## start TASK INPUT

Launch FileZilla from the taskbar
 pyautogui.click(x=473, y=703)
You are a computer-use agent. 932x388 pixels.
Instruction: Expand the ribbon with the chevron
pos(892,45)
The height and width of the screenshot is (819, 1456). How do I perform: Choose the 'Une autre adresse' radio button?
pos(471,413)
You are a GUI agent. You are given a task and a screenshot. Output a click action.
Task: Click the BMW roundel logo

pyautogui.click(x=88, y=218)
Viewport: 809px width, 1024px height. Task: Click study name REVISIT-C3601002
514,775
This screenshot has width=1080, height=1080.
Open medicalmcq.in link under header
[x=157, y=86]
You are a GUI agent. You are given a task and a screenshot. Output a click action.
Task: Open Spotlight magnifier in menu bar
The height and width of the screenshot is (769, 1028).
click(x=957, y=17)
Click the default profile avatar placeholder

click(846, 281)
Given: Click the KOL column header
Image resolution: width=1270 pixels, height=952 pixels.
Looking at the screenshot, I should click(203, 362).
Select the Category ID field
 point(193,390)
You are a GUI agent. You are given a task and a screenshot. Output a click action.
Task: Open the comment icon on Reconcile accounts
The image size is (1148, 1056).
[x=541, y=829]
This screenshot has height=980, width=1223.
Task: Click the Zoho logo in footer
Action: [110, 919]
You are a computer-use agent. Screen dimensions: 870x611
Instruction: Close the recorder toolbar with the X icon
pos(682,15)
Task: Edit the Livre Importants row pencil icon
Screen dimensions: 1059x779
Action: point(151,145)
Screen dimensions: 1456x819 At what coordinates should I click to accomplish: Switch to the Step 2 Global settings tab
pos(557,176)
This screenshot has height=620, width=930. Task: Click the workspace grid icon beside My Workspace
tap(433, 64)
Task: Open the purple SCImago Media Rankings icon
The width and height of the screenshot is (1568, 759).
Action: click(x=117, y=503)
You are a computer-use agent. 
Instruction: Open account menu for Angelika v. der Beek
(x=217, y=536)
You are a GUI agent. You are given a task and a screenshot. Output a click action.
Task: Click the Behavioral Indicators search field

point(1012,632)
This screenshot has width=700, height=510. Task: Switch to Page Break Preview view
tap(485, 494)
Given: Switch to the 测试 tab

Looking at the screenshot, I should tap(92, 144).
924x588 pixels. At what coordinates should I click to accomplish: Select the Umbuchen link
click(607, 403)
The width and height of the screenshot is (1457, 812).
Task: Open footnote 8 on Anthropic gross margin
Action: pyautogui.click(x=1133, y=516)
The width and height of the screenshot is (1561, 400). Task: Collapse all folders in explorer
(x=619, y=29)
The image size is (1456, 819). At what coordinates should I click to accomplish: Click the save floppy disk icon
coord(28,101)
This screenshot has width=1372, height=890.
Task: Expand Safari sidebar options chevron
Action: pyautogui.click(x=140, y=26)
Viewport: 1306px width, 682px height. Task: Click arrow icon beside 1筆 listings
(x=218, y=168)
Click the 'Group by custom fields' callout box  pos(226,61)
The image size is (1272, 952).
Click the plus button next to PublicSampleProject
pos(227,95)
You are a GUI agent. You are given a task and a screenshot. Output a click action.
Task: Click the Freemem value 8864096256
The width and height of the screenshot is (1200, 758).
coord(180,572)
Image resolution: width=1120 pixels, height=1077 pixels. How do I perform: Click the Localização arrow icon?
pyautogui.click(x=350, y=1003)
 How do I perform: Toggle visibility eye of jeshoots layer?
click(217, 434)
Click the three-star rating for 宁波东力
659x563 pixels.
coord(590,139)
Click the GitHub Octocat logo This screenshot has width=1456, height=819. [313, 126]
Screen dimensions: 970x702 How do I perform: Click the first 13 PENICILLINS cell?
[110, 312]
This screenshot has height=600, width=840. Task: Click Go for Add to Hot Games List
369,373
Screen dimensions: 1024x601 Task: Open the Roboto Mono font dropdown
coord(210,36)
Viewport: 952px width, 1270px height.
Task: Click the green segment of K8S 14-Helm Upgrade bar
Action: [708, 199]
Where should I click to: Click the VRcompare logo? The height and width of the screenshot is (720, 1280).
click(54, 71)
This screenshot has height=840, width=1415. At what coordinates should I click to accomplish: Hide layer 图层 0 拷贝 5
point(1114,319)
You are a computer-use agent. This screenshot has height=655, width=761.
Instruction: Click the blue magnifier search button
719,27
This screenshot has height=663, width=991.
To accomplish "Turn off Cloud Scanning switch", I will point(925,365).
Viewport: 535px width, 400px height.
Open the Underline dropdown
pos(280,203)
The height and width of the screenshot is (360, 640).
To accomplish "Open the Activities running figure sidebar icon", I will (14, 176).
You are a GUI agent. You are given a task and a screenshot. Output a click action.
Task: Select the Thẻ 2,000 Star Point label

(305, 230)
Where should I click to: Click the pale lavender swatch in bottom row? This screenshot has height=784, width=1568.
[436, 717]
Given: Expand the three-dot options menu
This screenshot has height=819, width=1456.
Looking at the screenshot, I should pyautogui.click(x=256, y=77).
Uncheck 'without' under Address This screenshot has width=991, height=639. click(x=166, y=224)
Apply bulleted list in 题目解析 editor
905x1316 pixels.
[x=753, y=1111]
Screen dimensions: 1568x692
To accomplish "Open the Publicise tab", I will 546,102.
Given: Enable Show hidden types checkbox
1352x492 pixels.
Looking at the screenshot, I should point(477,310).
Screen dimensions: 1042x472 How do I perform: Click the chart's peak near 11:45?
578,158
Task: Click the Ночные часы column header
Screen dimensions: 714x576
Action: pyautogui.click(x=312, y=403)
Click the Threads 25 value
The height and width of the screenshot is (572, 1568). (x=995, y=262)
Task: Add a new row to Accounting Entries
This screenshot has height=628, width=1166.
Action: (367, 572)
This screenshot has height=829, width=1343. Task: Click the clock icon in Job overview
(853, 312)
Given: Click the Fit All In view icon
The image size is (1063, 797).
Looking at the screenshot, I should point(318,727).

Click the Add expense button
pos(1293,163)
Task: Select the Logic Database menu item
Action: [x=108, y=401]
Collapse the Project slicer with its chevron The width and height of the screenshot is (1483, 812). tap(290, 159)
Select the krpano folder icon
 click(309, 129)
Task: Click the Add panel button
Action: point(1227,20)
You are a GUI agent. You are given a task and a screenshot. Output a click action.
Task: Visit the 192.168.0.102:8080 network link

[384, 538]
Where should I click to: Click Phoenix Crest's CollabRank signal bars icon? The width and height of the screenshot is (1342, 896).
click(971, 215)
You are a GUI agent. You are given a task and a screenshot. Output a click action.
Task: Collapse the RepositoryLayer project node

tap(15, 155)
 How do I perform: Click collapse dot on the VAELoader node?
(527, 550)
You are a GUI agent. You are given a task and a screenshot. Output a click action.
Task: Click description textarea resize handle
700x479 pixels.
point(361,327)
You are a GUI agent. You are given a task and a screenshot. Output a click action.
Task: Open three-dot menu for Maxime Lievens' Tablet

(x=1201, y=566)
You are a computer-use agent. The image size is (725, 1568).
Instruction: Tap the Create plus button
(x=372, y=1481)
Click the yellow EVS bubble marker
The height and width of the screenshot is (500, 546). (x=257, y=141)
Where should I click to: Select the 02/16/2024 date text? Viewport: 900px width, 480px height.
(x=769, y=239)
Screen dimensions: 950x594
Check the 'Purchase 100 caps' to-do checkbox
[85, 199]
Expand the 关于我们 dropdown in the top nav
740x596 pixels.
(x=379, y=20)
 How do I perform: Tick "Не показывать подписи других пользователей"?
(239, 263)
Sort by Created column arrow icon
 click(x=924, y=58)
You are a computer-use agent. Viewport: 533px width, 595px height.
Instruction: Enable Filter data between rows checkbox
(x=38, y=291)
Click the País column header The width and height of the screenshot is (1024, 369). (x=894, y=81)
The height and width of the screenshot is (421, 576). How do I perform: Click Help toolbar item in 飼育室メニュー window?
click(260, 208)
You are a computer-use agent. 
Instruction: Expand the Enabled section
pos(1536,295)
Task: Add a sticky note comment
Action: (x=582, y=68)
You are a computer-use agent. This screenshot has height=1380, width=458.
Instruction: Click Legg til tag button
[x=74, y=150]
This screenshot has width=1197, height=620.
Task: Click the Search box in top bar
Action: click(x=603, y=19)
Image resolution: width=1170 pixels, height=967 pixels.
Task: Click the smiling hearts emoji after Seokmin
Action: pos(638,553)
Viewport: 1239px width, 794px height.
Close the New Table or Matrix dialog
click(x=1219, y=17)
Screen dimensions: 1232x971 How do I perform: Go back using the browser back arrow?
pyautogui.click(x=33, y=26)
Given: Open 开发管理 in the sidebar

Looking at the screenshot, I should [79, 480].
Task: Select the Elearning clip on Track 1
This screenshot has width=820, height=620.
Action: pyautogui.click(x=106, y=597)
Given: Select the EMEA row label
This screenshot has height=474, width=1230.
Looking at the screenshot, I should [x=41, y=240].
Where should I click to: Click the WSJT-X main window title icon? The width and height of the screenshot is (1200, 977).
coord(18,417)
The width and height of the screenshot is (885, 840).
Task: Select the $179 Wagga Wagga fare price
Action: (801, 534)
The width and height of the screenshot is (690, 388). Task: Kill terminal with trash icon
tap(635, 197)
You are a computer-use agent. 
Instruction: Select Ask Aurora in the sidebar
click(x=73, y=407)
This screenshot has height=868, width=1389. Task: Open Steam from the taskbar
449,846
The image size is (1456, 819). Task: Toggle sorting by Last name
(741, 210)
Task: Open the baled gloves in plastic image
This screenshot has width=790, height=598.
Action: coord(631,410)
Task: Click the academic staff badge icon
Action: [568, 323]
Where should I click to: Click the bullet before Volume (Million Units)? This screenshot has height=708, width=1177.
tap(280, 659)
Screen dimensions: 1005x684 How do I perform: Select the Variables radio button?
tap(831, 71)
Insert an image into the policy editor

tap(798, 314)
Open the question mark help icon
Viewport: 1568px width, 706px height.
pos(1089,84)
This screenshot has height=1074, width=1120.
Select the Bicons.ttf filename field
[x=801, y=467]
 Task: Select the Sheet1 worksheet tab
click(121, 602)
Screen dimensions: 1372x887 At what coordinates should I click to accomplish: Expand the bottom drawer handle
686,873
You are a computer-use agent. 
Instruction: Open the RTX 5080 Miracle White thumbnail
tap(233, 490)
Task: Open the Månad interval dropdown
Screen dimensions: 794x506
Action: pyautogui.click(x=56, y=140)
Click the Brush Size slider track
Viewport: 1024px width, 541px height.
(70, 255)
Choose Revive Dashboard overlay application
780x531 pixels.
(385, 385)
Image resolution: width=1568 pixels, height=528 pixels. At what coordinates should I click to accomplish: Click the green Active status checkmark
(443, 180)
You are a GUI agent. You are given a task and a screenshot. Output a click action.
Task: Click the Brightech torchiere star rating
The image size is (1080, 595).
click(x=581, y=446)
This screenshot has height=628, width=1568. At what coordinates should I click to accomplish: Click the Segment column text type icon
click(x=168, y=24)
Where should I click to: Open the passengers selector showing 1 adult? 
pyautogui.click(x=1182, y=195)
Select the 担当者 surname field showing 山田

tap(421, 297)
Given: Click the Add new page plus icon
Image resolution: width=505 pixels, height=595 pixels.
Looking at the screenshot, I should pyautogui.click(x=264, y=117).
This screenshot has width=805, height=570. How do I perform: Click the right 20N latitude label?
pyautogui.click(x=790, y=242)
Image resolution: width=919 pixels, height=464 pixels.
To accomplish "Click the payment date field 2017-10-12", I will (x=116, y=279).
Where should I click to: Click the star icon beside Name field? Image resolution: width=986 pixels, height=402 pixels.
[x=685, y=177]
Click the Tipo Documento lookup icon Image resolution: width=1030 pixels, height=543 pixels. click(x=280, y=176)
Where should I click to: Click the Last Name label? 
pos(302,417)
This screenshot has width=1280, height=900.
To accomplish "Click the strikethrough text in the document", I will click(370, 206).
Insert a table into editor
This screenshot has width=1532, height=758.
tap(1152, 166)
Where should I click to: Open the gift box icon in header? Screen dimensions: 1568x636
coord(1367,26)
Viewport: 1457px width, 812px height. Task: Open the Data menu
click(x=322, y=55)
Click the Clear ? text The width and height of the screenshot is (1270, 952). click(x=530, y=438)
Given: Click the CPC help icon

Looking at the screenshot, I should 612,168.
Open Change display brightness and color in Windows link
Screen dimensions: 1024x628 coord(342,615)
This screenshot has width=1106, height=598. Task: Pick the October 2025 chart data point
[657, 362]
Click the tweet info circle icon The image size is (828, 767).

## end TASK INPUT

### EXERCISE INSTRUCTIONS
Write out the entries word for word, from the first line through the line containing "pos(682,15)", including that line.

### REPLY
Launch FileZilla from the taskbar
 pyautogui.click(x=473, y=703)
You are a computer-use agent. 932x388 pixels.
Instruction: Expand the ribbon with the chevron
pos(892,45)
The height and width of the screenshot is (819, 1456). How do I perform: Choose the 'Une autre adresse' radio button?
pos(471,413)
You are a GUI agent. You are given a task and a screenshot. Output a click action.
Task: Click the BMW roundel logo

pyautogui.click(x=88, y=218)
Viewport: 809px width, 1024px height. Task: Click study name REVISIT-C3601002
514,775
This screenshot has width=1080, height=1080.
Open medicalmcq.in link under header
[x=157, y=86]
You are a GUI agent. You are given a task and a screenshot. Output a click action.
Task: Open Spotlight magnifier in menu bar
The height and width of the screenshot is (769, 1028).
click(x=957, y=17)
Click the default profile avatar placeholder

click(846, 281)
Given: Click the KOL column header
Image resolution: width=1270 pixels, height=952 pixels.
Looking at the screenshot, I should click(203, 362).
Select the Category ID field
 point(193,390)
You are a GUI agent. You are given a task and a screenshot. Output a click action.
Task: Open the comment icon on Reconcile accounts
The image size is (1148, 1056).
[x=541, y=829]
This screenshot has height=980, width=1223.
Task: Click the Zoho logo in footer
Action: [110, 919]
You are a computer-use agent. Screen dimensions: 870x611
Instruction: Close the recorder toolbar with the X icon
pos(682,15)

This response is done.